Fractured Bonds - Part 2
- Balázs-Blénessy-Pataki Kincső
- Feb 9
- 3 min read

There are only two days left from the camp. Today we went canoeing and I somehow managed to be so irresponsible and forget my paddle at the wooden house. Camie said that she would return with me, but I refused as I saw her lingering looks towards the water. She loves watersports and I would be a terrible friend to rob her joy with my own forgetfulness, that is why I am running alone in the woods. Once I arrive at the camp and manage to catch my breath, I enter our tiny house. I’m about to grab the paddle, but I trip over a carelessly thrown backpack (mine). The only thing I remember is a muffled scream as I hit my head in the bed frame.
I see lots of colorful spots, as if I were flipping through a photo album without actually seeing the photos, it’s all blurry, a mix of memories. A boy with amber eyes and dark hair. Fear of something. A smile. A festivity, my name on a cake; birthday. A black van. We used to celebrate birthdays? A group of masked people in leather jackets. We never have birthdays in Hopkinsville, because nobody ages. The people enter our house, mom and dad are shouting. Nobody ages?! A familiar weight on my shoulder as the boy tells me not to cry. Happy new year! The men take him into the van, my parents try to object but are threatened with a gun. What year did we celebrate? I am forced to the ground, and something is injected in my left arm; so are my parents. The men invade our house, they collect personal objects, clothes, furniture, which are not mine, yet still look like the belongings of a teenager. We never see neither the van, nor the boy again. In fact, we never remember. The memories of the boy even existing slowly fade away. I think…

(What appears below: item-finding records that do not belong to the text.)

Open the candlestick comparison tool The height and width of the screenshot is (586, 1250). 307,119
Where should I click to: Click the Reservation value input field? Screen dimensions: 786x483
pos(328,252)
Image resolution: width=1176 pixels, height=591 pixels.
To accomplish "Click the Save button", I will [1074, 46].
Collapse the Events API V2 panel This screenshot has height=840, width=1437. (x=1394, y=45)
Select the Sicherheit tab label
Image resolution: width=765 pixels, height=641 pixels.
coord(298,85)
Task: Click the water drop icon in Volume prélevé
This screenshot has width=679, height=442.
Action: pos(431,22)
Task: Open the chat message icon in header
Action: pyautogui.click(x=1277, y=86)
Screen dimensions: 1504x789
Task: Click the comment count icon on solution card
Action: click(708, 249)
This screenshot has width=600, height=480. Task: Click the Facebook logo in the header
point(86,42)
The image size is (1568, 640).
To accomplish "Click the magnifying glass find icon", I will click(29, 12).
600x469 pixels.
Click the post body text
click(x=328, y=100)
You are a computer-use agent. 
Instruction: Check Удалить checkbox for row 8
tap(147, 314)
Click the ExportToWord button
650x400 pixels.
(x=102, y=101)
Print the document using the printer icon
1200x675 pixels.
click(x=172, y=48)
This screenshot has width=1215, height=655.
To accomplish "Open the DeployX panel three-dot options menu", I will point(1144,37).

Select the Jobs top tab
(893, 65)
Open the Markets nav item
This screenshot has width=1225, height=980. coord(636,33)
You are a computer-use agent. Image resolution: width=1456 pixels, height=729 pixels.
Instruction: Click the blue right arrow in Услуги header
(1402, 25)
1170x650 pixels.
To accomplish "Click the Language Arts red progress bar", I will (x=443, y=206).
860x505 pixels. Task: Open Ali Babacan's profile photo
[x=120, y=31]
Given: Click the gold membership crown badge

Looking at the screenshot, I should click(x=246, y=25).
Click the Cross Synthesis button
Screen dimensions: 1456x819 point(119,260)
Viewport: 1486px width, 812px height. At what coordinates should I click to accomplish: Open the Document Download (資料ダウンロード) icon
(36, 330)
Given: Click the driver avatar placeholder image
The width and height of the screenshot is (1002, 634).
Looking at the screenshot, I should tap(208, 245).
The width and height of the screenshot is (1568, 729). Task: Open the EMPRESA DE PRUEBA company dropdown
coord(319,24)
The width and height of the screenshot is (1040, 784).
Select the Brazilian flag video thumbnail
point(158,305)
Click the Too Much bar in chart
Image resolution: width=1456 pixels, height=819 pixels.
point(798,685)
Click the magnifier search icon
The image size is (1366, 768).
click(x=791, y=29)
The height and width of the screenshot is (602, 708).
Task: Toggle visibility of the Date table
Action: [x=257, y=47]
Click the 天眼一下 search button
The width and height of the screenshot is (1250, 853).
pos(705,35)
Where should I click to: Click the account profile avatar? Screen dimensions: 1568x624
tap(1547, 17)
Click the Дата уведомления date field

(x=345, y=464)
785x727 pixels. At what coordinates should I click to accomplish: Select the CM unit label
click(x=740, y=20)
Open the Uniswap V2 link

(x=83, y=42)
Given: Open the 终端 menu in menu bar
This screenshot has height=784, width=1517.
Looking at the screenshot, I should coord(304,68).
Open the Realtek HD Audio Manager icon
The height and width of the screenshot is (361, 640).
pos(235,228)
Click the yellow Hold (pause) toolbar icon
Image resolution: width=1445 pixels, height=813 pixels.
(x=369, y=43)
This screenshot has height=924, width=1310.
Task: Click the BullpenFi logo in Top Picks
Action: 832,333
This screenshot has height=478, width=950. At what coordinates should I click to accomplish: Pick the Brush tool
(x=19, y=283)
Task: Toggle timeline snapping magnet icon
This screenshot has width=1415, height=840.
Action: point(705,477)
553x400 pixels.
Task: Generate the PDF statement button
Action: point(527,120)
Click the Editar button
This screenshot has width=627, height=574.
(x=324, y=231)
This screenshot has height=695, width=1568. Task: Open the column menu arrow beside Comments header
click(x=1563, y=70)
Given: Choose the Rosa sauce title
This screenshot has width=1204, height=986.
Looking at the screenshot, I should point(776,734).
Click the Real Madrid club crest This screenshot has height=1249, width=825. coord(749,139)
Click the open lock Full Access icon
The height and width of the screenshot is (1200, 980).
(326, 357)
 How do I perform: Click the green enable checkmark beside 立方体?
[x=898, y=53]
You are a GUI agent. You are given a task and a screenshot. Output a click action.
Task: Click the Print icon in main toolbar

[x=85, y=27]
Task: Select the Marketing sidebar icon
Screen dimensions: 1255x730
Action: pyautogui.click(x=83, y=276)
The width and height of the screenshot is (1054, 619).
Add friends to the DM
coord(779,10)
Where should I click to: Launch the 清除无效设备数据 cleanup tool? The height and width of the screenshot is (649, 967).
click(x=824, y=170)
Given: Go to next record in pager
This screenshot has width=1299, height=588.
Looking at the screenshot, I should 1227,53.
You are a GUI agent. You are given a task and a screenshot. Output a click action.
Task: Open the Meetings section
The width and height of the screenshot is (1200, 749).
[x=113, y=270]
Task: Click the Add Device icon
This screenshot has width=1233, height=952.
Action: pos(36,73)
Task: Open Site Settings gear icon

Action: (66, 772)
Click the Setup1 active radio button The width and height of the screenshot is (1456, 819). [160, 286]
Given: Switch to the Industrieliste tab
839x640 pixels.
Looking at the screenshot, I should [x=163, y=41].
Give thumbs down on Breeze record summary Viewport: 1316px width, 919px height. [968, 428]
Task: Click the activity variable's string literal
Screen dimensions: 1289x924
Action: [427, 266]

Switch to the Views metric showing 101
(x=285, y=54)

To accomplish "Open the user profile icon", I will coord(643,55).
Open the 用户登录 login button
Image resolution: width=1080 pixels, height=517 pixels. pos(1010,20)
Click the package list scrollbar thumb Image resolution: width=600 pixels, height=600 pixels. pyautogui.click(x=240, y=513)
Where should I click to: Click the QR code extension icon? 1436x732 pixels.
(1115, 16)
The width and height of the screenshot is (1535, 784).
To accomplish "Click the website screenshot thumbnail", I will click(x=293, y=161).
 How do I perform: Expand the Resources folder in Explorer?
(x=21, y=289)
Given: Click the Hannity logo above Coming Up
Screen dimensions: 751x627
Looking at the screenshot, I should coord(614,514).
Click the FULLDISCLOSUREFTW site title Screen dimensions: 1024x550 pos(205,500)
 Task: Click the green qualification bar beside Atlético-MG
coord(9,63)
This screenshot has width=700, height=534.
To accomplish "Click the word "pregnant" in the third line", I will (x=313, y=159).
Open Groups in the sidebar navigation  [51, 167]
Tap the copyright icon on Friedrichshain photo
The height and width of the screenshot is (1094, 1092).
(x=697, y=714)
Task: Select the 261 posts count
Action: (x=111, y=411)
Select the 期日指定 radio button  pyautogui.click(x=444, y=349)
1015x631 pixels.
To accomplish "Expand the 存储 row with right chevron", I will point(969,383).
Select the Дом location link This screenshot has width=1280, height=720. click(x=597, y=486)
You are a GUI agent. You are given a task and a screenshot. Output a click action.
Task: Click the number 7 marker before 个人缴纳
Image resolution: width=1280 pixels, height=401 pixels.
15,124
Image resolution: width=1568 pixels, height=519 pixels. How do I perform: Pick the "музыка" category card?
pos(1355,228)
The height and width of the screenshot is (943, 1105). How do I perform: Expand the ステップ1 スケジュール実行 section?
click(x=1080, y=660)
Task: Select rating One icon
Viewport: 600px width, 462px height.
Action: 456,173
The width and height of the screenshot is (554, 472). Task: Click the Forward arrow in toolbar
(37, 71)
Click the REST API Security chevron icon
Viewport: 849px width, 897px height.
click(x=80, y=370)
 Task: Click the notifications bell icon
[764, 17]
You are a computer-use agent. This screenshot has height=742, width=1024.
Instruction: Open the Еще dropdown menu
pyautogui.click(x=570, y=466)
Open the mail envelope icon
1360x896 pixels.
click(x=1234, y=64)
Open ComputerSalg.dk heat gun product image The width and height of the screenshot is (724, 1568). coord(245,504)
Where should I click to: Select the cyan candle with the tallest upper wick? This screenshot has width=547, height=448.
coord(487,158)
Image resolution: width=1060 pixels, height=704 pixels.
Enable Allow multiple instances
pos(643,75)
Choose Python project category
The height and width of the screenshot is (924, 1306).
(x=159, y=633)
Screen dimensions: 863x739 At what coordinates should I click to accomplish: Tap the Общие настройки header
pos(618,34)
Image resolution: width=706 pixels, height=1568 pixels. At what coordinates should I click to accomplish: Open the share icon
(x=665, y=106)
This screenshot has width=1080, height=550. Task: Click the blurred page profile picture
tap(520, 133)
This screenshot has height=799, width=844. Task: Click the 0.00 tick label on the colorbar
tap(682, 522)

I wake up. Connor is comforting a crying Camie, a bunch of curious, scared campers are peeking through the door, a camp counselor is putting ice on my head, another one is trying to call my name. My head hurts so much, I must have hit the bed frame really hard. I am told that I have been found by Camie, who forgot her goggles. Poor girl had to run back to the lake and back with the others, she was in shock, although the bleeding stopped and the injury is not serious, I did not suffer concussion, I just need to rest and put ice on it, according to the camp doctor. Later that night, while the rest of the cabin is asleep, I’m telling Camie the images I saw.
“They were so realistic, they couldn’t have been dreams, more like memories.”
“Yes, but whose?”
“Mine! I can’t explain, but I swear I remember the beach we went to every year! There’s a roller coaster on the coast; the hotel’s lobby has red sofas and we bought ice cream from an old Turk! My parents ate classic lemon flavor, and we got the chocolate ones!”
“Who’s ‘we’?”
“That’s the thing I cannot put my finger around! He has the same eye color as me and grins like this!”
“You share similar features with him?”
“Yes! Agh, I don’t remember more, and my headache is not helping at all!”
“How about we go to sleep? Tomorrow is the last day; we have a war of numbers to win and in the evening a campfire. After we go home, we can try to figure out who this mysterious boy of yours is.”
“And what happened to him.”
“And that. Just promise me you won’t force your brain tomorrow! Please, Pepsi!”
“Fine, I promise as long as you stop calling me that.”
Camie shoots a sweet smile at me, then turns towards the wall and in five minutes I am the sole one awake. I try to forget the images, but I have the inkling that the boy is somebody I have known for too long before he disappeared.